No doubt many contributed talks to CLEO 2013 and postdeadline papers will address advances in endoscopic procedures, endoscopes, and catheter-based probes. Last year’s postdeadline session saw two papers on endoscopic imaging: one from a collaboration between John Hopkins Univeristy and Corning, Inc. led by Xingde Li for efficient, high-resolution nonlinear endomicroscopy and  the other from Chris Xu’s lab of Cornell University which piggy-backed wide-field one-photon imaging with high-resloution two-photon imaging in the same device for optical zoom capability.  There were also a number of contributed submissions regarding advances in endoscopy such as the work by Adela Ben-Yakar’s group of the University of Texas at Austin whose endoscope used the same ultrafast laser for two-photon imaging for targeting tissue and subsurface precision microsurgery  through athermal ablation. Last year’s CLEO also hosted an invited talk by Brett Bouma, pioneer of Optical Coherence Tomography (OCT), on translating OCT into GI endoscopy.

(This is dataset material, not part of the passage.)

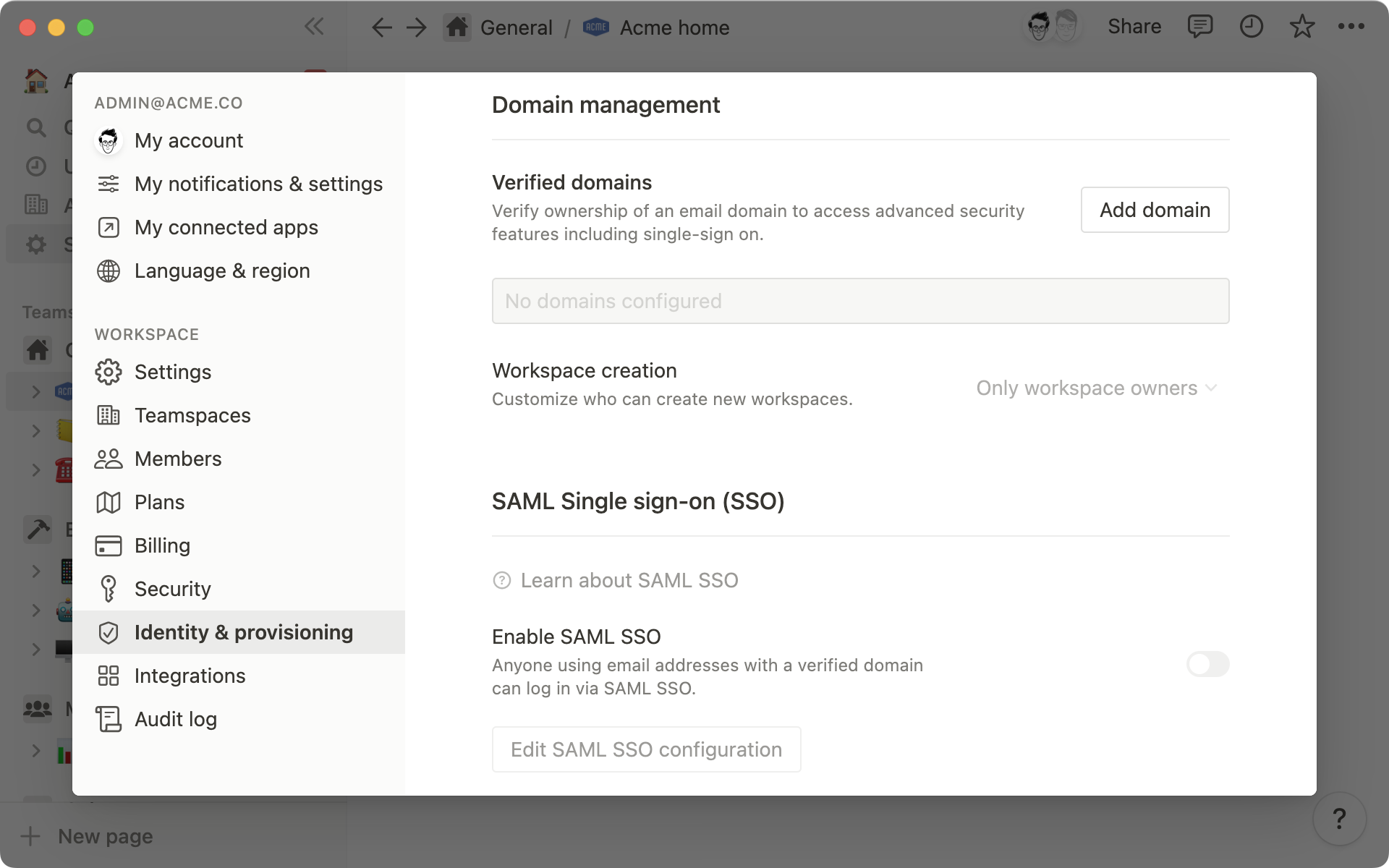Favorite the Acme home page via star icon
This screenshot has height=868, width=1389.
pos(1301,27)
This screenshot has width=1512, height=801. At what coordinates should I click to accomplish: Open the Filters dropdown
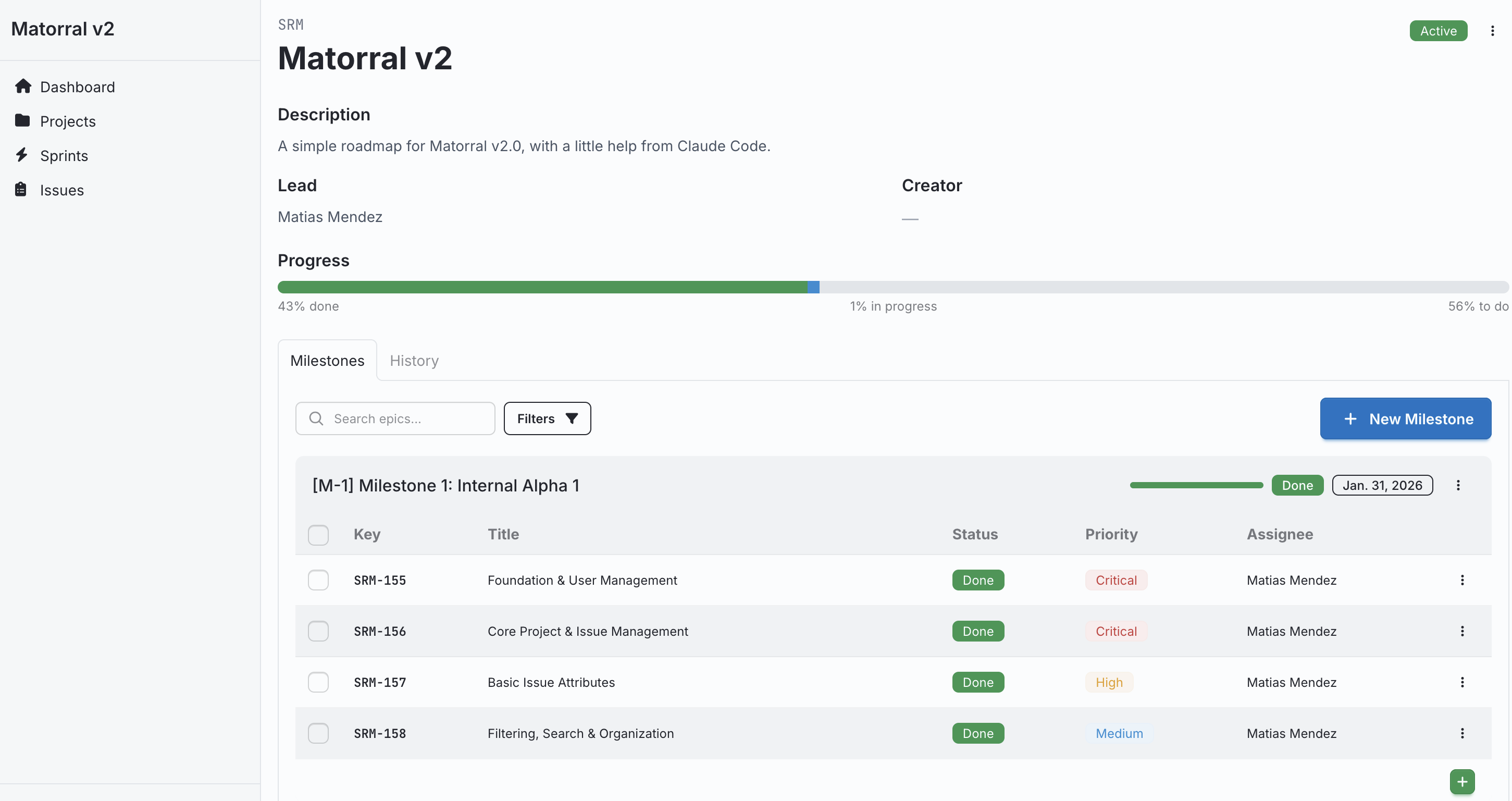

This year’s invited speakers in CLEOs Applications and Technology: Biomedical will also be addressing future directions on endoscopes and  endoscopic procedures. Invited speaker Jerome Mertz of Boston University will be discussing his work on phase contrast endomicroscopy which was just published in this week’s  Nature Methods. His technique cleverly uses two diametrically opposed off-axis sources to allow oblique back-illumination  in a reflection mode geometry. Traditionally phase contrast microscopy using oblique illumination requires transillumination and is therefore not suitable for in vivo imaging. Mertz's back-illumination technique allows his microscope to be miniaturized and integrated into an endoscope for which the source and detection optics must reside on the same side of the sample. Unlike traditional oblique illumination phase contrast, Mertz's technique can be used to image thick samples.

Invited speaker Laura Marcu of University of California Davis will be addressing the use of fluorescence lifetime imaging (FLIM) and time-resolved fluorescence spectroscopy (TRFS) in clinical diagnostics. FLIM and TRFS can reveal optical molecular contrast for diagnosis of atherosclerotic cardiovascular disease. However, current approaches using FLIM and TRFS in arterial studies have been primarily ex vivo and  in vivo studies have only interrogated exposed plaque.  In a recent  article in  Journal of Biomedical Optics Express, Marcu shows a catheter-based (“endoscopic”) scanning-TRFS system for  intravascular interrogation of the arterial wall.  Catheter systems are a crucial step for translating TRFS and FLIM into clinical diagnosis.

Finally, invited speaker Andrew M. Rollins of Case Western Reserve University will discuss OCT image guidance for radio frequency ablation (RFA) for treatment of ventricular tachycardia. RFA is a standard treatment for curing many cardiac arrhythmias. However, in cases of ventricular tachycardia (VT), the arrhythmia circuits are located deep in the myocardium or epicardium. Because no technology exists to image cardiac tissue directly during RFA treatment, it has limited success  for curing VT. OCT which has the capability of imaging 1-2 mm deep within tissue with micron resolution could be the silver bullet for successful VT RFA procedures. In a recent article in the Journal of Biomedical Optics, Rollins and collaborators from the North Ohio Heart Center, Cardiac Electrophysiology, image  freshly excised swine hearts using a microscope integrated bench-top scanner and a forward imaging catheter probe to show the high functionality of OCT for RFA image guidance.

This CLEO I will be looking at imaging research from a different perspective. Whether at the research level or market-ready, advances in endoscopes serve a larger altruistic purpose of potentially giving patients a higher quality life, some control of their health, and dignity. These aren't just empty words to promote optics research but are very real. What a wonderful profession we’re in.